Text shown:
/---

Several buttons lead to follow-up analyses on the right side of the result page of a Differential expression between (two) groups analysis. One of the buttons, Enrichr, takes your result list of differentially expressed genes (DEG) outside R2 to the public available Enrichr platform. Enrichr (https://maayanlab.cloud/Enrichr/enrich) is a web-based platform designed for gene set enrichment analysis (GSEA) and functional annotation of gene lists. It allows you to gain insights into the biological processes, pathways, and functions associated with their gene sets of interest. The Enrichr performs an enrichment analysis by comparing the generated R2-list against a large collection of well curated databases such as Gene Ontology, KEGG pathways and disease-associated gene sets

Figure 23: Taking the result to the Enrichr platform.

Figure 23 shows the Enrichr button you can click directly when the DEG list genes is ready. In the next screen you can select just one group when coming from the two group analysis or if you want to include and even add or delete genes from list. Hitting the ‘Submit’ button will directly lead to the Enrichr platform.

6.12. Final remarks / future directions

This tutorial has shown you how to find genes that are differentially expressed in your dataset of choice. Now go ahead and toy around with selecting groups and tracks of choice and see what interesting scientific discoveries might lie ahead!

We hope that this tutorial has been helpful, the R2 support team.

\---

Information given:

/---

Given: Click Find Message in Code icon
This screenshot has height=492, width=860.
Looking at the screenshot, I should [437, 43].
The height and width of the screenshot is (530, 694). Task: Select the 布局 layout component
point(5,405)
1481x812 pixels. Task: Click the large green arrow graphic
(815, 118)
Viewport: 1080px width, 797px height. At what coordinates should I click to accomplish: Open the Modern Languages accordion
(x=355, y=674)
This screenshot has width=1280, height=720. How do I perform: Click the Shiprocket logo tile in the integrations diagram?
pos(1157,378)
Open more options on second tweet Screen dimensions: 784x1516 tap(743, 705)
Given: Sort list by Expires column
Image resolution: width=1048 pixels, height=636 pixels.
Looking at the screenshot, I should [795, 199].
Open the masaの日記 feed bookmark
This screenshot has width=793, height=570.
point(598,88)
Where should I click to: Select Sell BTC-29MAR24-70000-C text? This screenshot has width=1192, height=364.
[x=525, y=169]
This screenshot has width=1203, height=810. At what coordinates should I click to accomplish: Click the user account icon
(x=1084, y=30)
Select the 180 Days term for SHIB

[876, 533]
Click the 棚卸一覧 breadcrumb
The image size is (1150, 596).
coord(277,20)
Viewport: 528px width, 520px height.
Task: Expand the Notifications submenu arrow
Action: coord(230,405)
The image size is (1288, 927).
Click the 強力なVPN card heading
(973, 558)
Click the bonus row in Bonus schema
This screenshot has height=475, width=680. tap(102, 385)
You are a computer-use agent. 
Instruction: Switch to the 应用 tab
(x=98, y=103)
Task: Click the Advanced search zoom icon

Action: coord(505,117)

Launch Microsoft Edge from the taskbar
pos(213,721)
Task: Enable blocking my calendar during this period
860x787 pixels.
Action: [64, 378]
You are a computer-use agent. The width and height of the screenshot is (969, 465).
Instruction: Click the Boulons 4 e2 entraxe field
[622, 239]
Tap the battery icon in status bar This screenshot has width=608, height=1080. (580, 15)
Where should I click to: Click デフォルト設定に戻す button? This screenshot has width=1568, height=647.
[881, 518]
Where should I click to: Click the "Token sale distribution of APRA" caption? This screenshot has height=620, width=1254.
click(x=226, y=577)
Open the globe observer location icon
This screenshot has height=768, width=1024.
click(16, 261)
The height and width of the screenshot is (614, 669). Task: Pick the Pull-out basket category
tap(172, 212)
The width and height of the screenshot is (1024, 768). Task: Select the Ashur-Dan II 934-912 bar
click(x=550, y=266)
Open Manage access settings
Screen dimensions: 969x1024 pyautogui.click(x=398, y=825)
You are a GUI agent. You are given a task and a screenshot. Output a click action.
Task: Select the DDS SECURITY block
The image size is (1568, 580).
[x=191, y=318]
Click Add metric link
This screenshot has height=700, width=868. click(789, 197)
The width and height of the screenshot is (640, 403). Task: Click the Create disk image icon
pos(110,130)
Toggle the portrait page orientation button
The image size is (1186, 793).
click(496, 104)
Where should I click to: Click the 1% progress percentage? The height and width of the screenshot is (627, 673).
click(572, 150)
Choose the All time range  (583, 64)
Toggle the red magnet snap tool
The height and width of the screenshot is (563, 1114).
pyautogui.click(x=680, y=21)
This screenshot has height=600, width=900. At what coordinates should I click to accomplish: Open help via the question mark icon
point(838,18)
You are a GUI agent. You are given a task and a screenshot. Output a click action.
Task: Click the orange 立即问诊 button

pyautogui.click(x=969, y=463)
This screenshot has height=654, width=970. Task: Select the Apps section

\---

According to the Enrichr text, what happens when the 'Submit' button is hit? The items stand apart from the Enrichr text as separate material.

It leads directly to the Enrichr platform.